Consumidores repensam hábitos diante da violência nos matadouros

"Ideia dessa campanha é mostrar a realidade deles e tudo o que esses seres passam até chegar no seu prato. É muita dor, muito sofrimento e muita crueldade”

“É muito cruel! Estou me sentindo muito mal por estar fazendo isso com eles”, afirma a estudante Luiza (Imagem: Reprodução)

 Um experimento intitulado “Além da Embalagem” colocou este mês cinco consumidores de carne diante da violência nos matadouros. Durante o projeto, o perito facial e corporal Thiago Luigi, do Instituto Não Verbal (Invep), analisa as expressões dos participantes enquanto assistem um vídeo que revela etapas do padrão industrial de abate de animais de várias espécies.

Logo no início, o perito identifica reações que vão de empatia à aflição e raiva enquanto os consumidores veem cenas de galinhas amontoadas e porcos e bezerros sendo agredidos antes do abate, e as expressões vão se intensificando ao longo do vídeo.

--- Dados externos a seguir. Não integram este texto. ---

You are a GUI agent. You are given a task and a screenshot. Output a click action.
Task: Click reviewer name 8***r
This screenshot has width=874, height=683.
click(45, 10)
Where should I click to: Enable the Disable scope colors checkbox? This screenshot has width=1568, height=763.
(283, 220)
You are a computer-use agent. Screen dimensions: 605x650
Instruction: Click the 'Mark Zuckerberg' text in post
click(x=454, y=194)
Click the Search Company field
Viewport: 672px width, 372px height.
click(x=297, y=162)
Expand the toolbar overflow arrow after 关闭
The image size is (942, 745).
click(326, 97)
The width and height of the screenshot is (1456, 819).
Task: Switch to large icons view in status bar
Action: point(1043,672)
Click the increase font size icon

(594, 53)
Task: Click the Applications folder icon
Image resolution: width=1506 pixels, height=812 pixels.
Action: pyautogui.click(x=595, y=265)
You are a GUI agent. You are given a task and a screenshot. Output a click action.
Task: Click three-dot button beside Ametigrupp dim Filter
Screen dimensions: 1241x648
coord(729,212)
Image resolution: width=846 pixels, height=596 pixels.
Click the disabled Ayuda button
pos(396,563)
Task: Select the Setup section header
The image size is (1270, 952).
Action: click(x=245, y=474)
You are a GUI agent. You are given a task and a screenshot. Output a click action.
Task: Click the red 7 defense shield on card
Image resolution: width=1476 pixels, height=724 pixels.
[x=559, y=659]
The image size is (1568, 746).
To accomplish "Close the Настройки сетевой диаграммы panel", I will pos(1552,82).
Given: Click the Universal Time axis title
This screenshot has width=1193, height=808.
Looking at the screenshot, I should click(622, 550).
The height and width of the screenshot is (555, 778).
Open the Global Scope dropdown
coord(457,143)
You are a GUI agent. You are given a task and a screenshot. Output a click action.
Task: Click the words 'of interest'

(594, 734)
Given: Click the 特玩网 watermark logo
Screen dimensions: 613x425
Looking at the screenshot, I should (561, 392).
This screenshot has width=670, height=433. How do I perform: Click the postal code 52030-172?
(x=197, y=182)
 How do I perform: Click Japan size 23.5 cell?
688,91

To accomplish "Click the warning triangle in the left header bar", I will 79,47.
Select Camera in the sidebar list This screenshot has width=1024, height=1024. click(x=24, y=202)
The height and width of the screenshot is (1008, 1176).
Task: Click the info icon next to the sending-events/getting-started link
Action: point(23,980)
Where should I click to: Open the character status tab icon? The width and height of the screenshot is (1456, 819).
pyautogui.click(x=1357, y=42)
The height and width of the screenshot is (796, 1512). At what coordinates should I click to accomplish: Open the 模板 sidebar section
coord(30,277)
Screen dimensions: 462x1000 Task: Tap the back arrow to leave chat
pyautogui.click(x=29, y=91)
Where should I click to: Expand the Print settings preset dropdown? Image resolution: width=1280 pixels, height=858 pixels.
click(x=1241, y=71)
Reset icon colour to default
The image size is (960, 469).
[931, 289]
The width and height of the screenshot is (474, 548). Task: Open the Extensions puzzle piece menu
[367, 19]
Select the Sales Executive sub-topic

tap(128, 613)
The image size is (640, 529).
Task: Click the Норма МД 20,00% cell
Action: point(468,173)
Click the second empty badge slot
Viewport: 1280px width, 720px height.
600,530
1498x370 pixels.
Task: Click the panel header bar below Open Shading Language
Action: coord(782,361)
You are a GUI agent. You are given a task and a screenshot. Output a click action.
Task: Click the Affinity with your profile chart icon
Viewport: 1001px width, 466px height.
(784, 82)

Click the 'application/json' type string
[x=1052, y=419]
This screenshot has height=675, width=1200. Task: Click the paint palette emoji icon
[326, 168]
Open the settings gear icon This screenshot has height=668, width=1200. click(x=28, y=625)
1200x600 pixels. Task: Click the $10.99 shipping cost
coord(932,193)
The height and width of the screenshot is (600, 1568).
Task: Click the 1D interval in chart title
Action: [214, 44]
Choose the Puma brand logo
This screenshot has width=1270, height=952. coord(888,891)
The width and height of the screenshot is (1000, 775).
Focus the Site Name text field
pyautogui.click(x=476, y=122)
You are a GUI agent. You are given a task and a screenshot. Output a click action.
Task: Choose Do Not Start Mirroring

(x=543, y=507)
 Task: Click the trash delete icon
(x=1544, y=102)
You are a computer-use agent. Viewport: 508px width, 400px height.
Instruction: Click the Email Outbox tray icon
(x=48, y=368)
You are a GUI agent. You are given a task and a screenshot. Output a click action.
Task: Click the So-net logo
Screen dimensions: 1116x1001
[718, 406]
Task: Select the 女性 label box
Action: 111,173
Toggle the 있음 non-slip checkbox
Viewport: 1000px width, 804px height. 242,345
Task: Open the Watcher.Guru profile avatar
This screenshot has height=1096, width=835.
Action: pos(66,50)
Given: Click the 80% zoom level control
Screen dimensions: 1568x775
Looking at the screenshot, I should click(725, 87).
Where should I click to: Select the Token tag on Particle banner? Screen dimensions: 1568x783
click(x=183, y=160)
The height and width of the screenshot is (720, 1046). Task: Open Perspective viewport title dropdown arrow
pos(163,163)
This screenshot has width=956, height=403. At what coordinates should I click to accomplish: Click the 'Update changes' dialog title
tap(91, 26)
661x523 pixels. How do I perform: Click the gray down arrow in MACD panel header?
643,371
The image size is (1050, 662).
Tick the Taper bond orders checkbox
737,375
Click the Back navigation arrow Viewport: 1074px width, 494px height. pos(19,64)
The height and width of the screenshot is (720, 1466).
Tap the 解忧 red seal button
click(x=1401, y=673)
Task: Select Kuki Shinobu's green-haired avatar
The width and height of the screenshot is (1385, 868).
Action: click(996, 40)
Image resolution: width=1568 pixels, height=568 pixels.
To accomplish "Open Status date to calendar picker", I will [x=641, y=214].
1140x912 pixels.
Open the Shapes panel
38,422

Outras cenas incluem animais agonizando e perecendo no chão em espaços sujos e desconfortáveis, além de pintinhos machos sendo mortos porque são descartáveis para a indústria de ovos.

“É muito cruel! Estou me sentindo muito mal por estar fazendo isso com eles”, afirma a estudante Luiza. Já o voluntário Rodrigo declarou que as imagens fazem repensar a alimentação: “É uma reflexão que deve ser levada para a vida.”

A ativista vegana e sócia do restaurante Pop Vegan Food, Mônica Buava, diz que as pessoas normalmente ignoram que aquilo que está no prato delas um dia foi um animal.

“Por isso, a ideia dessa campanha é mostrar a realidade deles e tudo o que esses seres passam até chegarem no seu prato. É muita dor, muito sofrimento e muita crueldade.”

Vale lembrar que, segundo dados baseados nas pesquisas trimestrais do Instituto Brasileiro de Geografia e Estatística (IBGE), são mortos no Brasil 484 milhões de frangos, 3,84 milhões de porcos e 2,68 milhões de bovinos por mês.

Saiba Mais

O experimento é uma iniciativa do Restaurante Pop Vegan Food.

O perito Thiago Lugli já atuou como treinador de medidas preventivas do Bope, Coe e Polícia Civil e Militar.